Complete the following:
**A)** Please condense the paragraph beginning "During tell mode" in the bug-fixing passage below into a short bulleted list that keeps its main facts.
**B)** In the bug-fixing passage below, to whom must teams explain the bugs they chose to fix during tell mode?
**C)** Pick up the passage on tell mode and bug fixing below right after its final sentence, and keep going in the same voice.

Document:
During tell mode, teams within our division are still given discretion to fix any bugs they want they just need to be prepared to present and explain why they chose the ones they did to the central division ship room. This ends up ensuring a common bar across the division, slows the rate of fixes, and slowly brings up build quality. You might naturally wonder how not fixing bugs could possibly bring up build quality, since this obviously seems counterintuitive. Basically, the answer lies in the regression percentage I talked about earlier for check-ins. Even with a low regression number, you end up introducing new bugs in the product. (And when you have a division of over 1,000 developers, even a low percentage regression rate can mean lots of bugs introduced per week.) By slowing the rate of check-ins, you slow the number of regressions. And if you focus the attention on bad bugs and add [an] additional review process to make sure these fixes don't introduce regressions, the quality will go up significantly.

Given data:
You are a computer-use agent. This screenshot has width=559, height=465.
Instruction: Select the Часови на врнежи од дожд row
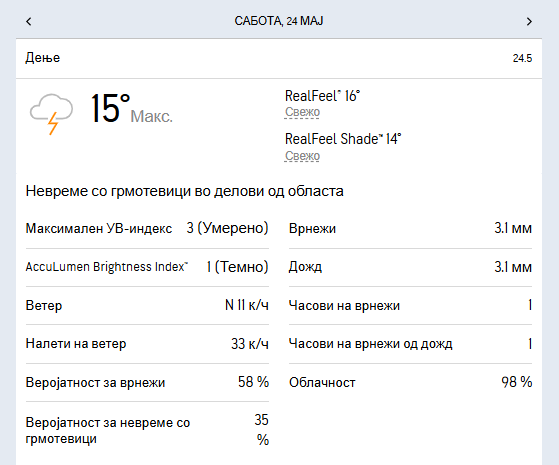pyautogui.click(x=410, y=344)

In response:
**A)**
- In tell mode, teams in the division may still fix any bugs they choose, but they must present and justify their choices to the central division ship room.
- This sets a common bar across the division, slows the rate of fixes, and gradually improves build quality.
- Not fixing bugs raises quality because even a low regression rate on check-ins introduces new bugs. With over 1,000 developers, that can mean many new bugs each week.
- Fewer check-ins mean fewer regressions.
- Focusing on bad bugs and adding extra review to keep fixes from causing regressions raises quality significantly.

**B)** The central division ship room.

**C)**
During ask mode, teams within our division then need to ask permission of our central ship room committee before making a check-in which adds additional brakes to slow the check-in rate. In addition, all bugs in ask mode must go through a full nightly automation run and buddy testing (which takes at least 12 hours) to further guard against introducing problems. Ask mode will also be the time when we'll drive our stresspassing numbers up to super-high levels, and we'll use the low rate of check-ins to find and fix pesky, hard-to-find stress failures.

You can read the entire entry at http://weblogs.asp.net/scottgu. I talk more about processes to control all check-ins into the source tree in Chapter 10, "Building Managed Code."


Release to Staging Servers

After the build is complete and has no errors, it is propagated to the daily build servers, where at least 15 to 20 builds are stored with all the sources and tools necessary to build. Milestone releases also are kept on the server. This is where the test team picks up the build. This is the "secret" to fast development and keeping your developers happy. I realize that most if not all SCC tools can retrieve sources of a certain build but sometimes those tools are clumsy or the labels on the trees are not accurate. So we came up with this staging server with massive amounts of diskspace available and stored our releases on it. It is a lot easier for the development and test teams to search that server than the SCC database.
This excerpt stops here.